Saturday, May 2, 2020

The longest Ancient Highway road in Yucatan built by Warrior Mayan Queen

Credit foto: Traci Ardren (University of Miami)/ Proyecto Sacbe Yacuna-Coba/ Cultural Heritage Engineering Initiative





The road was built about 1,000 years ago.

In the 1930s, scientists at the Carniege Archaeological Institute in Washington discovered a road connecting the cities of Cobá and Yaxuná in the Yucatan Peninsula, Mexico. Due to the materials used to build roads in this region, they were called "white roads", and the reason for their existence fascinated researchers.

A recent study, in which excavations were used but also aerial observations with the help of lidar, three-dimensional scanning with the help of laser, brings new evidence related to who ordered its construction. Travis Stanton, an archaeologist at the University of California Riverside, explains that the road was most likely ordered by K'awiil Ajaw, a warrior Mayan queen who ruled Cobá more than 1,000 years ago.  Live Science.

Maya warrior queen may have built the longest 'white road' Live Science


"Given the warlike nature of its monuments, it is possible that it was the leader who extended the road to extend his control to Yaxuná," explains Stanton.

Scientists who have studied the material culture of the Mayan civilization explain that these "white roads" were common throughout their territory, but that between Cobá and Yaxuná is the longest and has been a massive logistical effort, both in terms of time, but also of resources.

"We tend to interpret them as a kind of activity that presents the power of a political regime, or at least the alliance between two centers of power," said Traci Ardren, an archaeologist at the University of Miami.

A complicated political situation

Historians believe that Cobá's invasion of Yaxuná was caused by an increase in the military and political power of a third city: Chichen Itza. This city was about 23 kilometers from Yaxuna and, according to archaeological evidence, this city was the main political force in the center of the Yucatan Peninsula.
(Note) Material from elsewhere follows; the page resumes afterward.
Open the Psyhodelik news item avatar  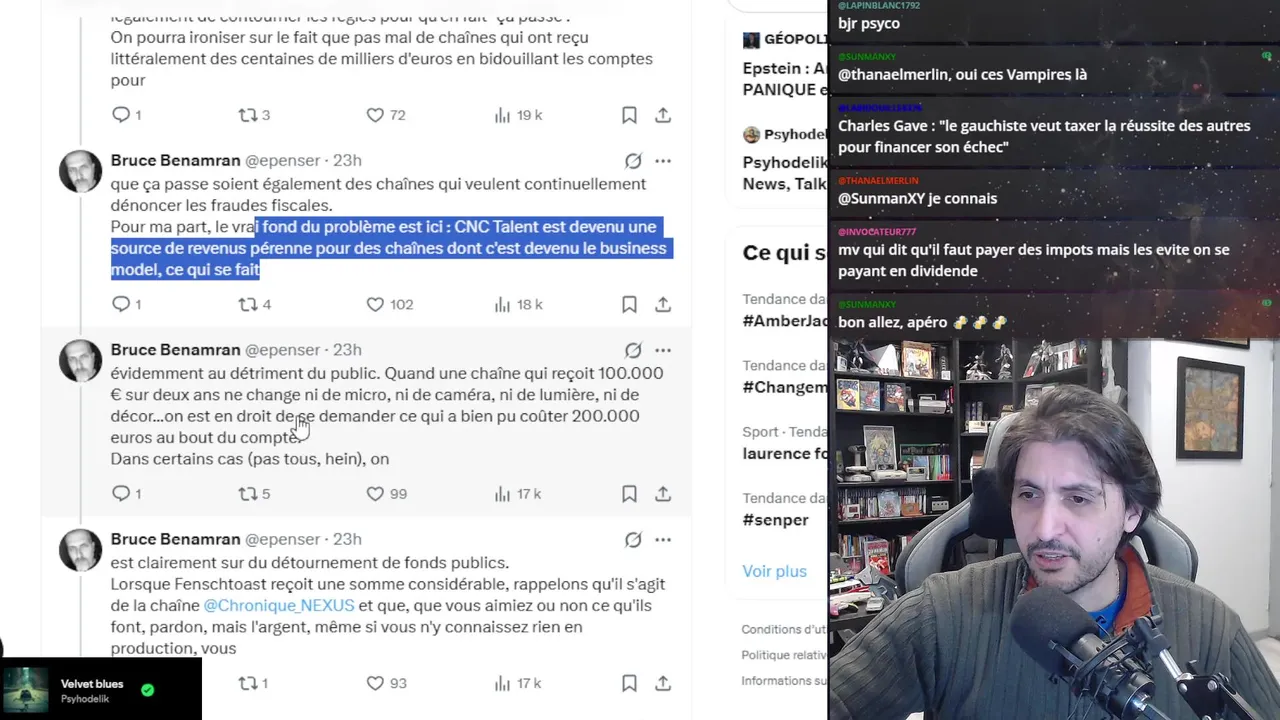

The death of Queen K'awiil Ajaw was followed by the decline of the military and political power of the city of Cobá. Arden explains that Cobá was a city in which only one family had a monopoly on political power, which means that the increase or decrease of influence in the region depended, to a large extent, on a strong central figure. Instead, Chichen Itza was, according to archaeological evidence, a more decentralized state, with several centers of power that stretched throughout.